- [What is needed] In the entries that follow, the lines from the one with "Click the pink 開始前 legend dot" through the one with "Toggle the DeepSeek sidebar panel icon" are the ones to write out, exactly and with both ends included. Nothing else should appear.

-- Records for the exercise follows --

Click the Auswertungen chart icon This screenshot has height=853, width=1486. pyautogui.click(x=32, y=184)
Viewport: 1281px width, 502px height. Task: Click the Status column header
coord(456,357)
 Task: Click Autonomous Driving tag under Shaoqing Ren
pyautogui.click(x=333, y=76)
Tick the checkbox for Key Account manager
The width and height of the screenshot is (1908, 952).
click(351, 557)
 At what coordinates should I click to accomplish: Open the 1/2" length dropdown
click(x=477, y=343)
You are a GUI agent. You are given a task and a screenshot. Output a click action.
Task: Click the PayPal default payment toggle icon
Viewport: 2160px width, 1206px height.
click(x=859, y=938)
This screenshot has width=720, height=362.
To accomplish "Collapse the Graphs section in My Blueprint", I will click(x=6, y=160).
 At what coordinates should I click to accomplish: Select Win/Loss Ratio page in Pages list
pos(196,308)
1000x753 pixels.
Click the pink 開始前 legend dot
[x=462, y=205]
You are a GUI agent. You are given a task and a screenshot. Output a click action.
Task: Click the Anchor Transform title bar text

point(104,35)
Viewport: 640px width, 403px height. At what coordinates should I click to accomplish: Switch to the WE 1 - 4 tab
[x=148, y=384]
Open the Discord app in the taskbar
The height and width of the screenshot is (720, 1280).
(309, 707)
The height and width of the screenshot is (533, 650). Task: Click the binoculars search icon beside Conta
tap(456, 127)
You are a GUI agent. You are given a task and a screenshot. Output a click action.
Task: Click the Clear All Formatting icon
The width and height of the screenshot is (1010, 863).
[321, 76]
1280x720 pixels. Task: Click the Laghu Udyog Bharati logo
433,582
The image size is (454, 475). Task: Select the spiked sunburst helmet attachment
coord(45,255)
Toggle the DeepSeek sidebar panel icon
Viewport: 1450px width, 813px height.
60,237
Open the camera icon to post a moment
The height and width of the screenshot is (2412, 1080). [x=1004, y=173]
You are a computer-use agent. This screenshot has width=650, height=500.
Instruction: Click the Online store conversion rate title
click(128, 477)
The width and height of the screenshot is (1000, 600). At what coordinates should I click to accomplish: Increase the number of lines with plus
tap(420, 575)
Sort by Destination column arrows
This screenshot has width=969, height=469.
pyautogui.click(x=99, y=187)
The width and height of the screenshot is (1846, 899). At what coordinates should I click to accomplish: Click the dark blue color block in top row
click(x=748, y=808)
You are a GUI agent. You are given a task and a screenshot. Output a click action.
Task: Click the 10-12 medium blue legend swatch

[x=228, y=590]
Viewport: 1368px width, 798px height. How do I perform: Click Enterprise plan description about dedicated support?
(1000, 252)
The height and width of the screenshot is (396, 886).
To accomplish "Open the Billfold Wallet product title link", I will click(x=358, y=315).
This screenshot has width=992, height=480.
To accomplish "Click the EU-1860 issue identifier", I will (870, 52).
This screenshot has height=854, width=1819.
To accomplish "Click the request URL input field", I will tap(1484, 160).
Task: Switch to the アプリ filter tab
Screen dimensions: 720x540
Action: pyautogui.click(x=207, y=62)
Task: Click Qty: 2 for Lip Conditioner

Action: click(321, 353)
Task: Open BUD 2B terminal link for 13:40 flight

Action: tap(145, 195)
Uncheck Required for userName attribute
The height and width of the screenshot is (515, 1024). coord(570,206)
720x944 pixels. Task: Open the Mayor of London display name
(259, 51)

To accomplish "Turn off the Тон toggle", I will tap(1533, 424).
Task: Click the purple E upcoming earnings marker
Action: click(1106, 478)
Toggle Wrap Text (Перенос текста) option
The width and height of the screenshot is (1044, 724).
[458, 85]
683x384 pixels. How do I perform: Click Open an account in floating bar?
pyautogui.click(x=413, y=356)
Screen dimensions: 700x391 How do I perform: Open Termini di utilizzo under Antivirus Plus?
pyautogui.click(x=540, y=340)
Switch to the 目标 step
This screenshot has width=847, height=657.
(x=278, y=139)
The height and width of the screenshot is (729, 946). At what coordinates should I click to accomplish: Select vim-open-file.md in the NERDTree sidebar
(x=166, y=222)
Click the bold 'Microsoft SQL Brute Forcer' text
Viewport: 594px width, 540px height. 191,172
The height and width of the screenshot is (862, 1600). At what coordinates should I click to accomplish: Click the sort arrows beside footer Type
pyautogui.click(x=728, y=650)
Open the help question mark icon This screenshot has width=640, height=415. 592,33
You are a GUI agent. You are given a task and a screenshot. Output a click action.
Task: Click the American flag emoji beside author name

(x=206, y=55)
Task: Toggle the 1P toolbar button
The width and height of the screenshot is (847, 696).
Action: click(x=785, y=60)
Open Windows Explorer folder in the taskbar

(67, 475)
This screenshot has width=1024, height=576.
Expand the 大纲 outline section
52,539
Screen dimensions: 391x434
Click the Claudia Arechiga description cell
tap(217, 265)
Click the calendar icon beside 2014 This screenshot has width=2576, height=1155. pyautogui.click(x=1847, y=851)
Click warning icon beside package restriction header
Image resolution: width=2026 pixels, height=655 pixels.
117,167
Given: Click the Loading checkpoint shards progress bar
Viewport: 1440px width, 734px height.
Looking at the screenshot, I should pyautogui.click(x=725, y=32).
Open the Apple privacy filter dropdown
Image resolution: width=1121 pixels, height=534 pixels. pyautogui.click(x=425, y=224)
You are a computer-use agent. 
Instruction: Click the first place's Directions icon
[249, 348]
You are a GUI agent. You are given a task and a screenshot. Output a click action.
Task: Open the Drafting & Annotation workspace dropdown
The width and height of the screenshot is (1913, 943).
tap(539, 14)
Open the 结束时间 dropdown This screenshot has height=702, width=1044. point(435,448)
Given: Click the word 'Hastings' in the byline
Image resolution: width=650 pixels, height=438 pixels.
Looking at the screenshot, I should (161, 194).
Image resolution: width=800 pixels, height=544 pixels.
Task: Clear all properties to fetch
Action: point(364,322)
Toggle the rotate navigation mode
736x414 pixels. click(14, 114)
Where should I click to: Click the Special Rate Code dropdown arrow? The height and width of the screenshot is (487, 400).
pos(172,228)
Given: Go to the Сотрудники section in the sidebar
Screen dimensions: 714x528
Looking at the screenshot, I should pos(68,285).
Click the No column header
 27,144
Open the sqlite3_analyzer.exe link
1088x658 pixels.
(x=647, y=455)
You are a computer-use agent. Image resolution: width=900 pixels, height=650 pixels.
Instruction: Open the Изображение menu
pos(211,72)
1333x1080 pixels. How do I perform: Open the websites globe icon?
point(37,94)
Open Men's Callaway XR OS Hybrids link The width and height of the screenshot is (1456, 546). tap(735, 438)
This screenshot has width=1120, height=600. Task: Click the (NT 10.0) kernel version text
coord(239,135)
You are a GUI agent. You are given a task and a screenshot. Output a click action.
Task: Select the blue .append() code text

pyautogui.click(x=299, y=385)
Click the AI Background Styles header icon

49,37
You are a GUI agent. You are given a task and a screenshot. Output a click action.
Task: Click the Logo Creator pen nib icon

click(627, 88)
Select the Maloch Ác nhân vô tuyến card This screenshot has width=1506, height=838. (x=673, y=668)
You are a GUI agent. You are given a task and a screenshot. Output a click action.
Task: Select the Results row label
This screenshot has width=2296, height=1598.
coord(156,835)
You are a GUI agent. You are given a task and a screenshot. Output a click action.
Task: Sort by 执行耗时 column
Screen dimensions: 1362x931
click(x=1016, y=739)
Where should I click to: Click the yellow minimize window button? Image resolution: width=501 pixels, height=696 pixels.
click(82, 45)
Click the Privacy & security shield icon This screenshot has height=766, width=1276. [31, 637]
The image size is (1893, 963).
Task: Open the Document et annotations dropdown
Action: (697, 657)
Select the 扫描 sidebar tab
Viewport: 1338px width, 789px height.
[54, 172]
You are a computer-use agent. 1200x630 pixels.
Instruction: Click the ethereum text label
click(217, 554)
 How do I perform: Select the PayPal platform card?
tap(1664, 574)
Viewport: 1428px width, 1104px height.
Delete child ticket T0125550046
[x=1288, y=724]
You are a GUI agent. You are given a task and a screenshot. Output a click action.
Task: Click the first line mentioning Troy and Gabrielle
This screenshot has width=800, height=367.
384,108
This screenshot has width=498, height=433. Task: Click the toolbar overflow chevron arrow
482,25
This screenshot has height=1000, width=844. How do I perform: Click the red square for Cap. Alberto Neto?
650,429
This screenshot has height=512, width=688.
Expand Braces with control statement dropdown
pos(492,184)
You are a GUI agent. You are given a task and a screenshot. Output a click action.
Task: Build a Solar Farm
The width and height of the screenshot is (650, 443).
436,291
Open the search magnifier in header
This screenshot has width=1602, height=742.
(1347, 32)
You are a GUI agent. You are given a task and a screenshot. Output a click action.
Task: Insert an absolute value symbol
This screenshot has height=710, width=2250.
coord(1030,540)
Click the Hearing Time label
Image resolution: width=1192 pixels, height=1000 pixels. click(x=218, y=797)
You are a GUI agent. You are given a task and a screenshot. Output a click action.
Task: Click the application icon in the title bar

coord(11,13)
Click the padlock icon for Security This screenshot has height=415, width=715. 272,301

-- Records for the exercise concluded --

- [Expected answer]
Click the pink 開始前 legend dot
[x=462, y=205]
You are a GUI agent. You are given a task and a screenshot. Output a click action.
Task: Click the Anchor Transform title bar text

point(104,35)
Viewport: 640px width, 403px height. At what coordinates should I click to accomplish: Switch to the WE 1 - 4 tab
[x=148, y=384]
Open the Discord app in the taskbar
The height and width of the screenshot is (720, 1280).
(309, 707)
The height and width of the screenshot is (533, 650). Task: Click the binoculars search icon beside Conta
tap(456, 127)
You are a GUI agent. You are given a task and a screenshot. Output a click action.
Task: Click the Clear All Formatting icon
The width and height of the screenshot is (1010, 863).
[321, 76]
1280x720 pixels. Task: Click the Laghu Udyog Bharati logo
433,582
The image size is (454, 475). Task: Select the spiked sunburst helmet attachment
coord(45,255)
Toggle the DeepSeek sidebar panel icon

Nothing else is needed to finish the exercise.